Side note #1: I plan to write a post about provisioning AWS resources as well (AWS was actually my first choice due to slightly lower prices). However, at the time of writing, I don’t have enough vCPU quota there. I requested it, and I’m still waiting for my case to be resolved. Doing the same in Azure took around 4 hours, which was surprisingly fast.
Side note #2: This time the number of building blocks is quite high (for me, who is not a devops) and some of those things I did for the first time; therefore, I decided to explain it in more detail - I do it for myself, so that in the future I can come back and quickly remember the rationale. Moreover, I don’t work with Terraform or provisioning new infrastructures on a daily basis, so I find this kind of elaborate explanations useful for the future me.
Requirements
- Provision a VM on which various deep learning libraries can be installed
- Enable RDP on it (only from my IP)
- Mount Azure blob storage on it
The code
First the providers:
terraform {
required_providers {
azurerm = {
source = "hashicorp/azurerm"
version = "~> 4.7.0"
}
random = {
source = "hashicorp/random"
version = "~>3.0"
}
}
}
provider "azurerm" {
features {}
subscription_id = "x-x-x-x-x"
}
provider "http" {}
The random provider will be used for VM RDP password generation. As for the subscription ID - in production code, it shouldn’t be embedded directly like this; instead, it should be passed as a variable during the build process. However, since this project is for personal use only, and I have no plans to set up a formal build process, this approach is good enough.
Resource group creation is straight forward. I choose Poland Central location, because it’s close to where my heart is :)
resource "azurerm_resource_group" "rg" {
name = "rg-deeplearning"
location = "Poland Central"
}
The networking part is a bit more interesting. I needed to restrict traffic so that the machine is only reachable from my PC; that’s why the first two sections retrieve my IP address. The security_rule section then ensures that the standard RDP port is open.
You’ll also notice the small address_prefixes range. It’s kept small because I don’t plan on scaling up to many machines. However, I may want to provision a few more VMs in the future, and these settings give me just enough room to do so.

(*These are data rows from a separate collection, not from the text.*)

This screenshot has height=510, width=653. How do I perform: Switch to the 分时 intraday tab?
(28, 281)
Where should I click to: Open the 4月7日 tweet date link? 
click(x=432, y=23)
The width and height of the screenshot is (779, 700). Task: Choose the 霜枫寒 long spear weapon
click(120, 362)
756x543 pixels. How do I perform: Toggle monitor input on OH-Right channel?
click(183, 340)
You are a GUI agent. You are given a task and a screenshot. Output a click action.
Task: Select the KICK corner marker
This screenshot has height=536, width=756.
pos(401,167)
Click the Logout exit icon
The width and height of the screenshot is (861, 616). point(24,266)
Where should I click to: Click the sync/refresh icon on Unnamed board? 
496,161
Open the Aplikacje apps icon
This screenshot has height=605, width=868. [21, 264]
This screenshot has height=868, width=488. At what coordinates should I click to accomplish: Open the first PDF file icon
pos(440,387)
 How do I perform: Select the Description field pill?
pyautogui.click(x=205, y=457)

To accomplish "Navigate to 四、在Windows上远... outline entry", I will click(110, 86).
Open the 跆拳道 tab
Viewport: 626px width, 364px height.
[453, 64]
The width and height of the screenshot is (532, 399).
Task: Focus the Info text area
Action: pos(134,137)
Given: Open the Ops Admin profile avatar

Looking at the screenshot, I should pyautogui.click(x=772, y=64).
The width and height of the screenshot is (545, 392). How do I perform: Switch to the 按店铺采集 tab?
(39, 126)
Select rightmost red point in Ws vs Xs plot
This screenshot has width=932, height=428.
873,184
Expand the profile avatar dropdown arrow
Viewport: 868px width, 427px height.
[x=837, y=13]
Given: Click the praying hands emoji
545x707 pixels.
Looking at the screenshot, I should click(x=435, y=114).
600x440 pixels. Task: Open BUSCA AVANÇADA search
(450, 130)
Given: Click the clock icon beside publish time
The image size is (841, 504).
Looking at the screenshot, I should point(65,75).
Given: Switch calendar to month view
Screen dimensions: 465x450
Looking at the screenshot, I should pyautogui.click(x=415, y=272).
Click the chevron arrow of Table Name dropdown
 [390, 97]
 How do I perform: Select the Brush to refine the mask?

Each of these resources is required: Azure mandates that all VMs reside within a VNet, with each VNet requiring at least one subnet. The network security group is also necessary to prevent unrestricted access to the VM (and it is locked to my ip as visible in the source_address_prefix value).
data "http" "my_ip" {
url = "https://checkip.amazonaws.com/"
}
locals {
my_ip_cidr = "${chomp(data.http.my_ip.response_body)}/32"
}
resource "azurerm_virtual_network" "vnet" {
name = "vnet-deeplearning"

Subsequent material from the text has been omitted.